This evidence report explores the different pension scams that consumers have brought to the Citizens Advice service up until the start of April 2015. It synthesises more than 150 case reports and also draws on our wider consumer data. It seeks to identify the key risks that consumers face around scams when making pension choices and throughout their retirement. This in turn can help inform our understanding of the threats to consumers in the new world of pension freedoms and of how they can empower themselves to make the right decisions about their savings. The report has four sections.

Types of scam

We know that people are more likely to be targeted by scammers just before and during their retirement. Our data shows, for example, that people aged 65 or older are more than twice as likely as our average client to come to Citizens Advice with a fraud or scam issue. We have identified four key types of pension scam - gaining personal information, moving savings, offering free “advice” or services and charging for services – plus other scams aimed at pensioners. These others range from £500,000 lottery jackpots and £35,000 investment scams to £15 scams for a punnet of raspberries.

Contact routes

We have observed five main ways that scams are promoted: by phone, text, post, in person or on the internet. Of these, the most common approach is unsolicited phone contact, which represented two thirds of the cases reported to the Citizens Advice Consumer Service over the past six months.
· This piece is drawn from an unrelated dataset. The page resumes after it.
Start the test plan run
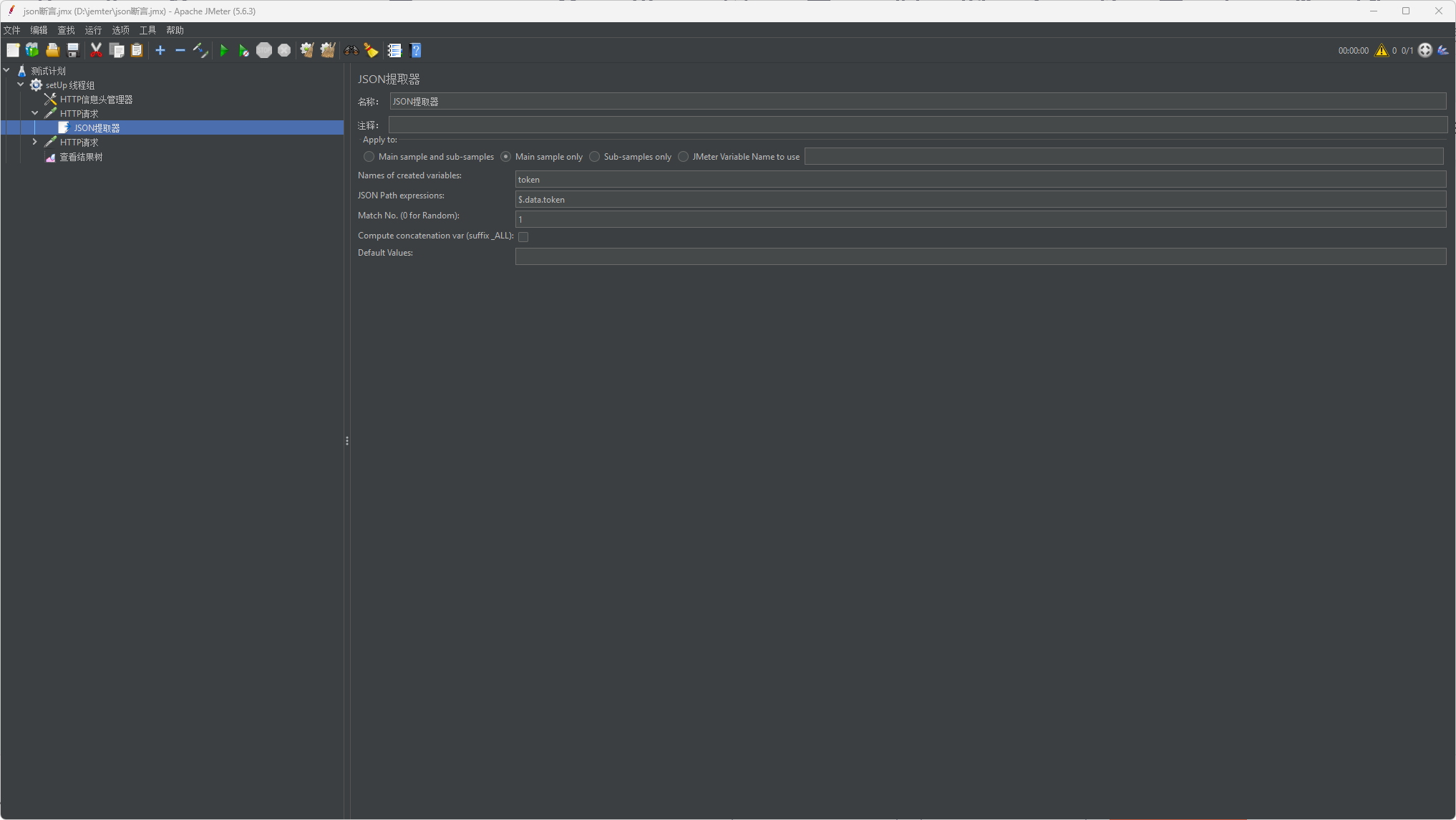Viewport: 1456px width, 820px height. 223,50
In some cases scammers contact people in multiple ways: for example phoning and then sending someone to their house; texting then phoning or calling and then following up with letters.

Tactics

Scammers often use a carrot and stick approach, offering extremely promising benefits while also using pressurising tactics. We’ve heard from many consumers who have been offered the chance to take advantage of a ‘tax loophole’ or a ‘special investment rate’, while others have been told they’ve won lotteries despite never entering one. Pressure is often applied by saying that special offers are time limited, or by bombarding people with correspondence to catch them at a weak moment. To appear authentic, some scammers claim to be acting on behalf of a client’s pension provider. In other cases they use official sounding names like ‘the Pensions Office’ or say they are a Citizens Advice ‘pensions office’.

Impact

The most obvious impact on scam victims is financial, with one consumer featured in this report losing £200,000. For many, the money lost in a scam can mean the difference between a comfortable retirement and a life on the breadline. As well as direct losses, people can also lose through unexpected tax or benefit consequences. Beyond headline financial losses, however, we found a number of other significant detriments. Some people are very distressed by the pressurising tactics or the paperwork they are sent. One consumer spoke for many when they said “I feel really stupid to have given away my pension money to a crook on the phone”. Others recoil from engaging with their savings, exactly not what the new system of pension systems wants to promote.